**Given request**
Reproduce the material below verbatim, line for line, and omit the pictures from the output.

○ ○ ○ ○

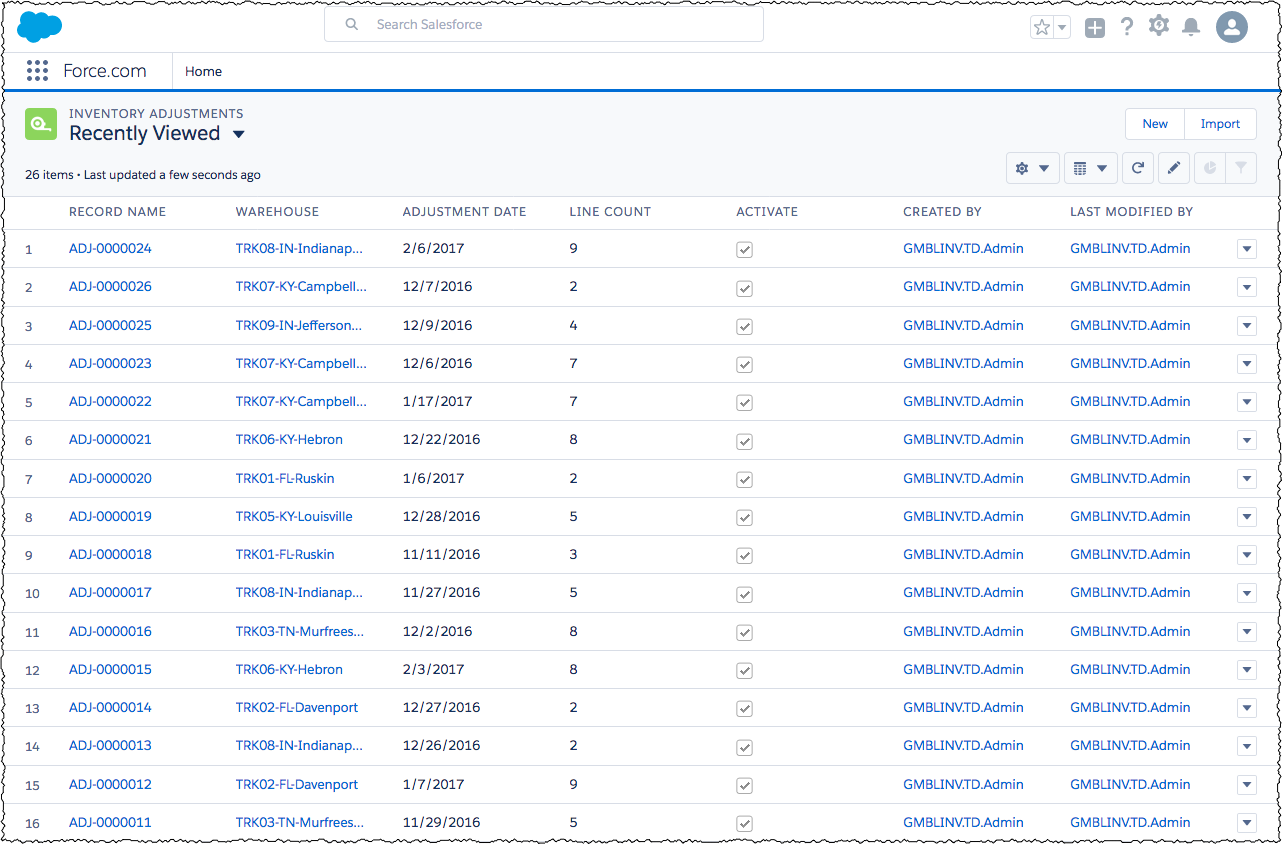Open row actions dropdown for ADJ-0000026
Screen dimensions: 1282x844
(x=1246, y=288)
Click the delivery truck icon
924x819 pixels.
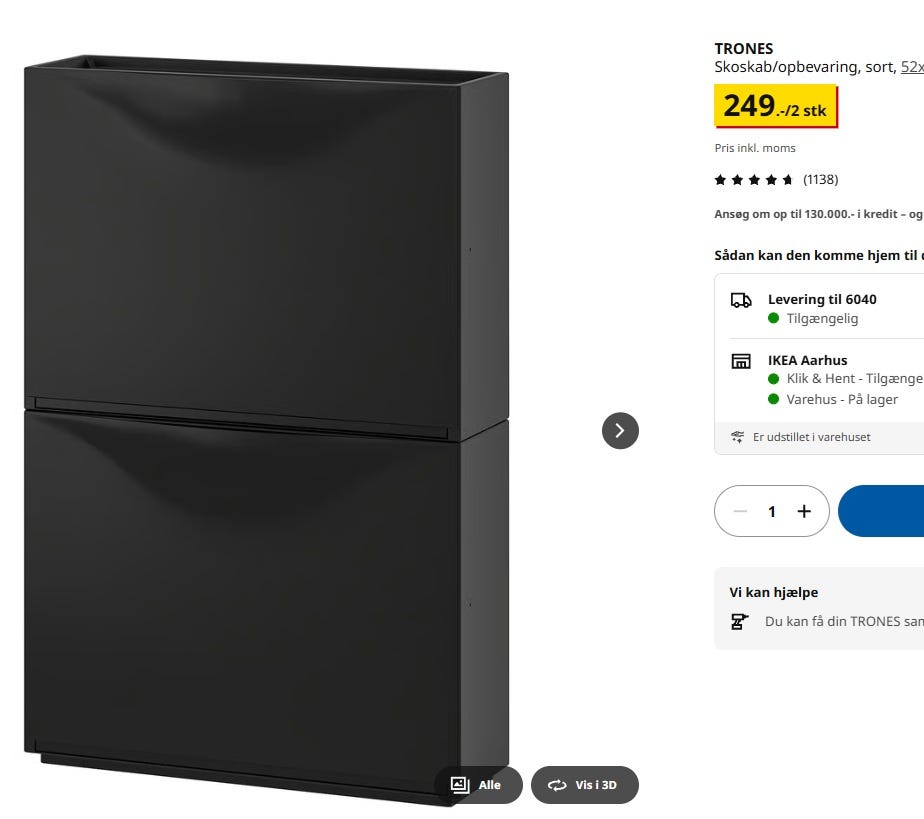click(741, 300)
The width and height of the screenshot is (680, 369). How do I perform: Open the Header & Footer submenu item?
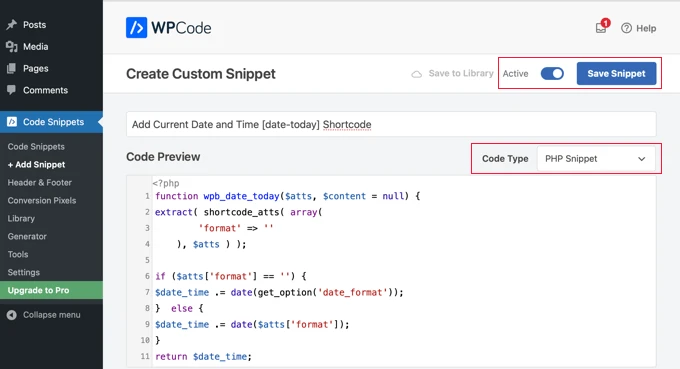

○ ○ ○ ○

**Solution**
Open row actions dropdown for ADJ-0000026
Screen dimensions: 1282x844
(x=1246, y=288)
Click the delivery truck icon
924x819 pixels.
click(741, 300)
The width and height of the screenshot is (680, 369). How do I perform: Open the Header & Footer submenu item?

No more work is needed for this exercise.